══ TEXTE SOURCE ══
Nirvana pour tous ! Les rayonnages des librairies regorgent de manuels de vie et de méthodes de développement personnel, livres de gourous auto-proclamés et de bien-penseurs à la mode, distillant enseignements et conseils et promettant à leurs lecteurs une méthode rassurante d'accès à la félicité ou, du moins, à une vie un peu moins malheureuse. Nombre d'entre eux, s'inspirant des préceptes de traditions spirituelles ou philosophiques anciennes venues de l'Orient lointain, promeuvent la voie d'une forme de détachement, de renoncement  au monde. Tout lâcher pour laisser derrière soi le malheur ? Mais peut-on envisager sérieusement se défaire de l'incertitude inhérente à la vie sans renoncer à vivre ? Le bonheur promis comme un idéal rêvé n'est-il pas contraire à la simple raison ?

Pour être pleinement heureux l'homme devrait occulter la vie et de tout, faire rien, au prétexte d'une forme d'idéologie prônant le bonheur à tout prix, une manière d'injonction qui le rendrait obligatoire ? N'est-ce pas là une possible conséquence du gloubi-boulga tout à la fois individualiste et globalisant, hédoniste tout autant que communautariste, d'une époque qui, renonçant aux Lumières et aux Humanités, aurait perdu le sens ?
═══
> **PROBLÈME À RÉSOUDRE**
Traduisez en anglais cette phrase du texte sur le bonheur : « Mais peut-on envisager sérieusement se défaire de l'incertitude inhérente à la vie sans renoncer à vivre ? »
══ MATÉRIEL RECUEILLI ══
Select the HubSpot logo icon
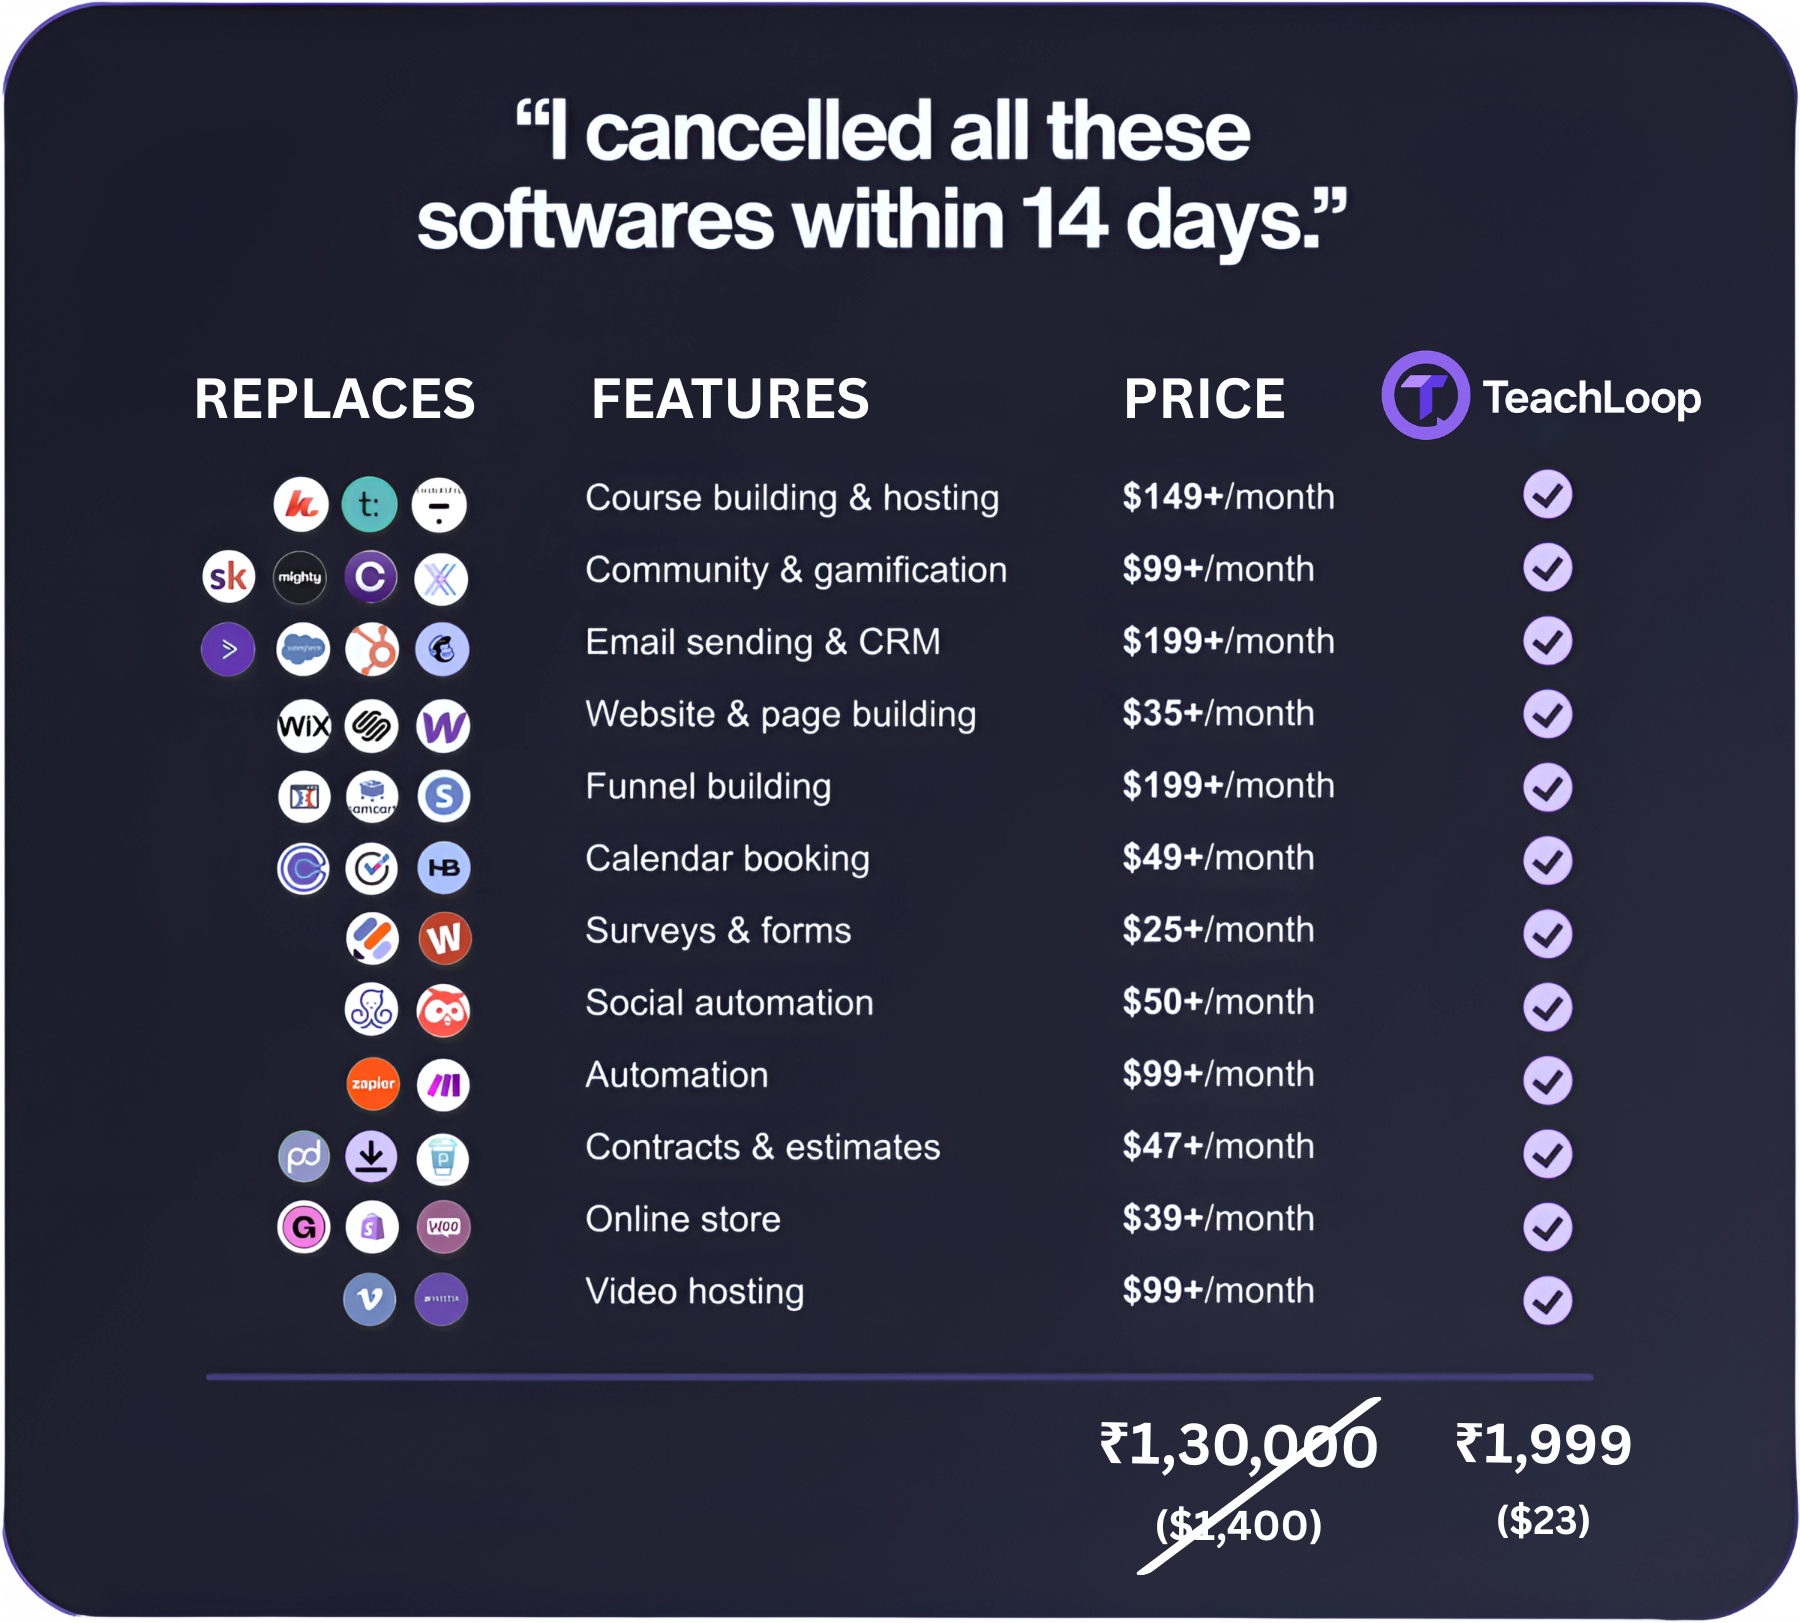Viewport: 1800px width, 1623px height. coord(372,650)
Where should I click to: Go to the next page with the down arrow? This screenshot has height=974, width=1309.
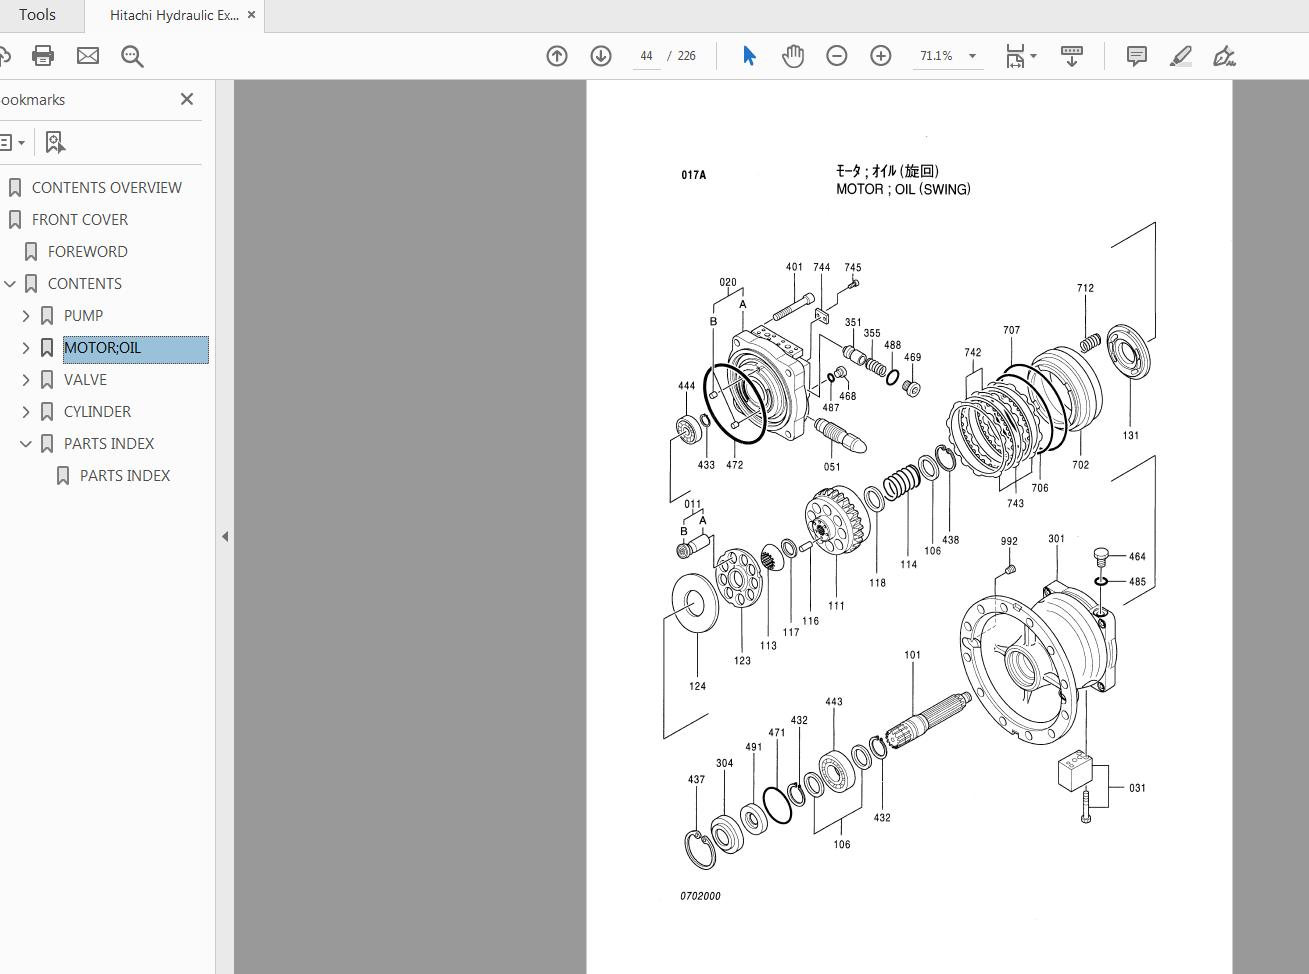[x=601, y=55]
═══
> **RÉPONSE COMPLÈTE**
But can one seriously consider ridding oneself of the uncertainty inherent in life without giving up on living?